Well, I am afraid this is where the campaign trail ends for now, still so very early in our story. "Lebanon Two" finishes but the first twenty-four hours of Scott and Ron's excellent adventure, with a week of travel still to be told. There are innumerable discoveries and revelations ahead. We have yet to learn anything in particular about John Wesley Hargrave. Who was he really? (And for that matter, who was I?) Were the places he marched and fought still to be found at all?
And as I leave things here, were we not about to begin our search for Hoover's Gap, an all but forgotten battlefield, unmarked, somewhere astride Interstate 24, where the modern world roared by undeterred? Incredible things happened there, at Hoover's Gap, but would we find the place? Could we find the spot where these epic men actually stood?
And we have yet to travel south along the Manchester Pike; yet to sleep on the banks of the Tennessee River--below a giant neon sign reading "Big Daddy Fireworks". There has been no wallowing in the dirt and grime, no sweat and heat at the Chickamauga battle reenactment; no black powder and half crazed, middle-aged men storming about, with loaded guns, all believing themselves to be John Wayne.
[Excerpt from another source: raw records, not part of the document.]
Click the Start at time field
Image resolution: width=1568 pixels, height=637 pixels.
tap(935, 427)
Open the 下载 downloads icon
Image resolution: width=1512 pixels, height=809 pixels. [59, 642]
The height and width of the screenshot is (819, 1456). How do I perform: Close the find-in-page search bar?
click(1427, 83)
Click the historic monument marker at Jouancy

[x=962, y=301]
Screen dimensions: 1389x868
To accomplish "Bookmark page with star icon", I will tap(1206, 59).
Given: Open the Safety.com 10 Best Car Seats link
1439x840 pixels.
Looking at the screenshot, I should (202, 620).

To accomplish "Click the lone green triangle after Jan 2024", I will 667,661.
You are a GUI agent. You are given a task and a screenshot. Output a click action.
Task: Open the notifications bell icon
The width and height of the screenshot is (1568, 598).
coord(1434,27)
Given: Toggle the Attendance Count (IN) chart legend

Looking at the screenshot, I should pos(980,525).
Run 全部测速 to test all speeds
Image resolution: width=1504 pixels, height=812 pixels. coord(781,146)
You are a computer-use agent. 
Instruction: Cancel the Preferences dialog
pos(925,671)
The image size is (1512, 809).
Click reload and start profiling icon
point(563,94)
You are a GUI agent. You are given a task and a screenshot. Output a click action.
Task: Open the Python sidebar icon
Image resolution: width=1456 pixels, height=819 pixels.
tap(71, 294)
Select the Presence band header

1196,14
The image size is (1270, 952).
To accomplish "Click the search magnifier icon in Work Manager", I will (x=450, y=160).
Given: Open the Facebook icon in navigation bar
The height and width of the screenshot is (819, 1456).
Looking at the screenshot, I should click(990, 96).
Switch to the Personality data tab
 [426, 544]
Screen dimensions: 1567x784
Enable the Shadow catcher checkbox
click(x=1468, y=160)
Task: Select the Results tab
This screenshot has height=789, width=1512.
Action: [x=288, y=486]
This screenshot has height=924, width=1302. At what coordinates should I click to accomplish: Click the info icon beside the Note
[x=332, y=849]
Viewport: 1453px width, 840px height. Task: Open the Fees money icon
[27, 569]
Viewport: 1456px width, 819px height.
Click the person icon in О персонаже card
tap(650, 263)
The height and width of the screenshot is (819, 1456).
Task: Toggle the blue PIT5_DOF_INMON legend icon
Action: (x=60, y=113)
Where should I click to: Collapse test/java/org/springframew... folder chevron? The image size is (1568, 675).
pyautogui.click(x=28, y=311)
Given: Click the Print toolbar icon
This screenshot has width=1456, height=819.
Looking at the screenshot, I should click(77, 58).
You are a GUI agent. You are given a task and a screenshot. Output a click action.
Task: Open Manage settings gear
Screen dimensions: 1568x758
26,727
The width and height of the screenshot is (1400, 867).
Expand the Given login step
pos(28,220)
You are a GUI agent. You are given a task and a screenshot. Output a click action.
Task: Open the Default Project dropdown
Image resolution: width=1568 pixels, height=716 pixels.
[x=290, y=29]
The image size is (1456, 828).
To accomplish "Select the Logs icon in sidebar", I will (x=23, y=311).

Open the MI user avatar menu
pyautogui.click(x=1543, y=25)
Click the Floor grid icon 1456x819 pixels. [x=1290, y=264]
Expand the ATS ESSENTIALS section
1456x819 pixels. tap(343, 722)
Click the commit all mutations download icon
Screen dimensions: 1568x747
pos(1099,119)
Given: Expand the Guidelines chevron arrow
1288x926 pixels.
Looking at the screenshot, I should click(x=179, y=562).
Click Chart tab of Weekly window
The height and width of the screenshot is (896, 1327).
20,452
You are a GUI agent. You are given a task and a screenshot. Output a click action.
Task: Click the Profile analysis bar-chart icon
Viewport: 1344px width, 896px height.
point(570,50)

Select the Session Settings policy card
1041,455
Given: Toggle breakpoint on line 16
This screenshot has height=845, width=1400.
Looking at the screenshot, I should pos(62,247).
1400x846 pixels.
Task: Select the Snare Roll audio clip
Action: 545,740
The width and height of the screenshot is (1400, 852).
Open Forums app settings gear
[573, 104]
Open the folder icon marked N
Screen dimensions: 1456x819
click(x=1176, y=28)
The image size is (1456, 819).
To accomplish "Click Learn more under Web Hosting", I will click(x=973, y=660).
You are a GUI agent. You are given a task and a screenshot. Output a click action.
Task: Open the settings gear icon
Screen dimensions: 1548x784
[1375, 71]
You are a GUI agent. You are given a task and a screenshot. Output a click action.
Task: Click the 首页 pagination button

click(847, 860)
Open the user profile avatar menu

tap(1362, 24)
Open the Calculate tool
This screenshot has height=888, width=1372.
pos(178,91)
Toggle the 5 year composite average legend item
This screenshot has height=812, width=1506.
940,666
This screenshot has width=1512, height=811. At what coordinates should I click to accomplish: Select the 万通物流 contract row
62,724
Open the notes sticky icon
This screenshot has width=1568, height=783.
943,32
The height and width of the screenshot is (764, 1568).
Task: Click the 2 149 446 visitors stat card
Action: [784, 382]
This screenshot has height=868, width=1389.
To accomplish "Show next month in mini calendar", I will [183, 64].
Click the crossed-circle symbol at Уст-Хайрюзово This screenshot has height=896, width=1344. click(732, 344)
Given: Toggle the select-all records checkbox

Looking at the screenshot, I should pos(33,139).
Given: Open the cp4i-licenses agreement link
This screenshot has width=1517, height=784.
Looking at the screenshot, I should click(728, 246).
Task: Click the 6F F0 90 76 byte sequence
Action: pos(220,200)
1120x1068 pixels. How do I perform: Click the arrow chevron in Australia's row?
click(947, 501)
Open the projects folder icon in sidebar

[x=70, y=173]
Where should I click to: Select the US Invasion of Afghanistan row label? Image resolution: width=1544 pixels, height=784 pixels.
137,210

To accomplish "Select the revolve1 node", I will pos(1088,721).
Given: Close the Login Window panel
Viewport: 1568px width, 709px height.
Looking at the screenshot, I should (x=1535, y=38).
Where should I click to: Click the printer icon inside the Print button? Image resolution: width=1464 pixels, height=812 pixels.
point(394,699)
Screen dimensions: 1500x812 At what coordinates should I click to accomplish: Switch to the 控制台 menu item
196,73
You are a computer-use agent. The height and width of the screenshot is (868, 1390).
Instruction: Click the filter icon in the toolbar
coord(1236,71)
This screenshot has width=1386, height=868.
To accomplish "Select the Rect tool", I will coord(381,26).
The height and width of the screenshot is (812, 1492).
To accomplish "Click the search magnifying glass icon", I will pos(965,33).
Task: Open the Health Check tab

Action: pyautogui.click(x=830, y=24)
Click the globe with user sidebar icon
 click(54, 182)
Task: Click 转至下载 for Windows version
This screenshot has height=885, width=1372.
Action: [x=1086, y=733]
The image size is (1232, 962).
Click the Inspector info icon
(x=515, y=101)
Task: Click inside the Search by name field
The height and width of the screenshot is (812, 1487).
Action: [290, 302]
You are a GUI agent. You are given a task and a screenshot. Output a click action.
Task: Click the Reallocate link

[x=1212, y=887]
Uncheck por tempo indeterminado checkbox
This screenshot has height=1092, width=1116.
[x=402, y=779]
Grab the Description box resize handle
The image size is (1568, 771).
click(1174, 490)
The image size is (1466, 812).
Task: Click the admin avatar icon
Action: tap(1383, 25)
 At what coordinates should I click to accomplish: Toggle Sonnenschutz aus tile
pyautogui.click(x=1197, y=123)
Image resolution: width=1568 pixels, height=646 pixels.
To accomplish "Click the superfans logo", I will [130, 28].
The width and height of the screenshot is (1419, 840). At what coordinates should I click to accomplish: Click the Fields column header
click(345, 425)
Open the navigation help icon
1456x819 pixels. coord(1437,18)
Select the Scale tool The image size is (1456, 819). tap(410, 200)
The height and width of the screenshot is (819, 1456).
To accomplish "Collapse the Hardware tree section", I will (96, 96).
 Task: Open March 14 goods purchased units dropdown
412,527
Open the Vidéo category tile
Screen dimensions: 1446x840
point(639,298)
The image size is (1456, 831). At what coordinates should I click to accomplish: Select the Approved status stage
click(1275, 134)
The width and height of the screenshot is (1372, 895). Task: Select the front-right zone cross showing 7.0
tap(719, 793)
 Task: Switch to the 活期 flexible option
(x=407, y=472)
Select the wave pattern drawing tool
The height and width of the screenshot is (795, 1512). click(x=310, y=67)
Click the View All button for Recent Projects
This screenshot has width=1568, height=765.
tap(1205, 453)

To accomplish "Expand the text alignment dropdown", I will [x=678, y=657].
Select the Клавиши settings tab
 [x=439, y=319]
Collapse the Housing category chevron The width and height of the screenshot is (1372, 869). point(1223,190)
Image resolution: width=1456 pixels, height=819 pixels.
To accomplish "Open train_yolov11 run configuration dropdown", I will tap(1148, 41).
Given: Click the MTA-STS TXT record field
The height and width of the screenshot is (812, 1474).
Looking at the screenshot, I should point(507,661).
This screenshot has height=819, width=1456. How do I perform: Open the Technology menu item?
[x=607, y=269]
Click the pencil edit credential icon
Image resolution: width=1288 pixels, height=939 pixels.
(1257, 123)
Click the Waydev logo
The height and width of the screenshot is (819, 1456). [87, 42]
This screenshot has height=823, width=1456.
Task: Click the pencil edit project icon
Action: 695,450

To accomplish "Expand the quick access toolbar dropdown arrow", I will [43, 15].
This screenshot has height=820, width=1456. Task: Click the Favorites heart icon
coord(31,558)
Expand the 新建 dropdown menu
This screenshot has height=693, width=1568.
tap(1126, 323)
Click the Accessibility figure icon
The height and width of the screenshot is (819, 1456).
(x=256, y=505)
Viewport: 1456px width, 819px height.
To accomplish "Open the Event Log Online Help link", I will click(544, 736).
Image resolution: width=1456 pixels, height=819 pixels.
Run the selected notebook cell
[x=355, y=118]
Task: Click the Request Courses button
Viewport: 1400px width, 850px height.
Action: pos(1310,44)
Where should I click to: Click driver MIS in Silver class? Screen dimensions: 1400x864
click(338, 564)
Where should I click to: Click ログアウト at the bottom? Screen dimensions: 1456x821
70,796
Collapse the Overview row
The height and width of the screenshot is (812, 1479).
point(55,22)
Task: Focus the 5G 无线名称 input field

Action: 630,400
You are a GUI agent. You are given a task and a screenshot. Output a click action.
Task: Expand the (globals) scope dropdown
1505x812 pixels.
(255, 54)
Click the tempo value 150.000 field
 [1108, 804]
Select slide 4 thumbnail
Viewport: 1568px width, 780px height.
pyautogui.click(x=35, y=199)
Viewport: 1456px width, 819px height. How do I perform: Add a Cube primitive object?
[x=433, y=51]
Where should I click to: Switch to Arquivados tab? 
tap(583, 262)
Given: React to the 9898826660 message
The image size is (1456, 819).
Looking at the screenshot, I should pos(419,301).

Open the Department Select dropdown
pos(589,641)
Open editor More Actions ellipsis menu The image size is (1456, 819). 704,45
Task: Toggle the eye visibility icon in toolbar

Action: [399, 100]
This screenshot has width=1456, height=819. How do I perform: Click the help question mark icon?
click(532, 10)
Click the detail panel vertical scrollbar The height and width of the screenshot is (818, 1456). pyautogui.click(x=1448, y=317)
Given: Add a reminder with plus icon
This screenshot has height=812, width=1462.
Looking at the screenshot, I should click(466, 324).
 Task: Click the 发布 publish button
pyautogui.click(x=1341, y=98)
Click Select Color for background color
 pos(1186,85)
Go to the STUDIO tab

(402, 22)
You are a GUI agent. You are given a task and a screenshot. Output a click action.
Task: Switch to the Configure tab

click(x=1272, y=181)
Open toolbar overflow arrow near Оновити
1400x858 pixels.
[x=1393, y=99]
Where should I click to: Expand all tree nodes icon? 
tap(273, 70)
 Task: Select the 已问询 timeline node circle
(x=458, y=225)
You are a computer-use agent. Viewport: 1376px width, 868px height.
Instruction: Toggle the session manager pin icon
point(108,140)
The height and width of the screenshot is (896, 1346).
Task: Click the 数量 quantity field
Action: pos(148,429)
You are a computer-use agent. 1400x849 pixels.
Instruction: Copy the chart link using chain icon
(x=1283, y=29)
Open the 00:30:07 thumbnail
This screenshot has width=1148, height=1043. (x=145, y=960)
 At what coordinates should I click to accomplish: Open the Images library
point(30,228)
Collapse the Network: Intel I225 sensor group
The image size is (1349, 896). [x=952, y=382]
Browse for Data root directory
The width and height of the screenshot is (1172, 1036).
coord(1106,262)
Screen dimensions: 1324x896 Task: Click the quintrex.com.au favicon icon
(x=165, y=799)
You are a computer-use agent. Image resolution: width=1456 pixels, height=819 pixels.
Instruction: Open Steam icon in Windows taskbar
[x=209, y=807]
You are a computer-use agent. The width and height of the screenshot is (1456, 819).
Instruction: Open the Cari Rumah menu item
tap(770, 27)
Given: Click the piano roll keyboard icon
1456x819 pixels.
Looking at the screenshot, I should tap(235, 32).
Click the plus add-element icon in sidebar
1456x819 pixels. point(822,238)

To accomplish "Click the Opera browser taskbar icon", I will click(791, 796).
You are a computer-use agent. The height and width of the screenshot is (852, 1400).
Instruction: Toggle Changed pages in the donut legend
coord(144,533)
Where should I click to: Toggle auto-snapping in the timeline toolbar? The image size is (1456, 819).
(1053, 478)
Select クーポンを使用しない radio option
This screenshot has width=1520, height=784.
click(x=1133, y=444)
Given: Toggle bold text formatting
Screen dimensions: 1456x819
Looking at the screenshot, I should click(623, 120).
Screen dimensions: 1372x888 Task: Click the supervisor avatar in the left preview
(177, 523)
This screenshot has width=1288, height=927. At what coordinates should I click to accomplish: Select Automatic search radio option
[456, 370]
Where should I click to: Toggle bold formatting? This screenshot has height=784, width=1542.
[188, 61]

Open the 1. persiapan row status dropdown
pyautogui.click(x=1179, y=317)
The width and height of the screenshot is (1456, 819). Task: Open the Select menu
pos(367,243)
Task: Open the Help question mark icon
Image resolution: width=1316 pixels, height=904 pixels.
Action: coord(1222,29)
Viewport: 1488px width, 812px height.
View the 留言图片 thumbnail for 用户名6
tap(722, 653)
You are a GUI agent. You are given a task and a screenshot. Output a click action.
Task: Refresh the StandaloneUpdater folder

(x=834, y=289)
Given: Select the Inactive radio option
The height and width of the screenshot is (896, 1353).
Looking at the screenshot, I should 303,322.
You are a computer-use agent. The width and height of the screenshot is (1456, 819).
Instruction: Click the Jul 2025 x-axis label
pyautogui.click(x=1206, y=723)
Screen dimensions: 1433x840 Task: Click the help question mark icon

And I have not told of our visit to the grand battlefield of Chickamauga--of standing at Alexander's Bridge at midnight, with the moon reflecting off a slow, oily brown river, and every ghost that ever walked the fields and woods there, whispering to us of the sorrow of that place. We would stand too, eventually, in the West Viniard Field, where Wilder and his men mowed down line after line of attacking Confederate boys. The marble and granite monuments commemorating that work were all there, placed in neat regimental rows, in a field of long uncut grass. One couldn't stand on that ground without thinking solemn thoughts. And it was in those places that the haunting verse from a poem I knew come back to me time and time again. Written by another man, in another war, passing by the ruins of Homer's Troy on the way to Gallipoli, a frightened and confused young soldier had penned these lines:
Was it so hard, Achilles,
So very hard to die?
Thou knowest and I know not -
So much the happier I
Yes my friends, these are the shadows of things to come, and if not for the inconvenient, interrupting circumstances of this modern day life they might all be told to you now. But have patience and persevere (join the mailing list for future updates). Eventually we will visit Stones River, Hoover's Gap, Chickamauga, and a place called Leet's Tanyard. Incredibly, too, the young face of one John Wesley Hargrave will be rediscovered. We will climb Lookout Mountain; we will relive the grisley heroics at Franklin, Tennessee; then eventually return home again to a family in California.
Until such time that this journey continues, I bid you all a most friendly adieu.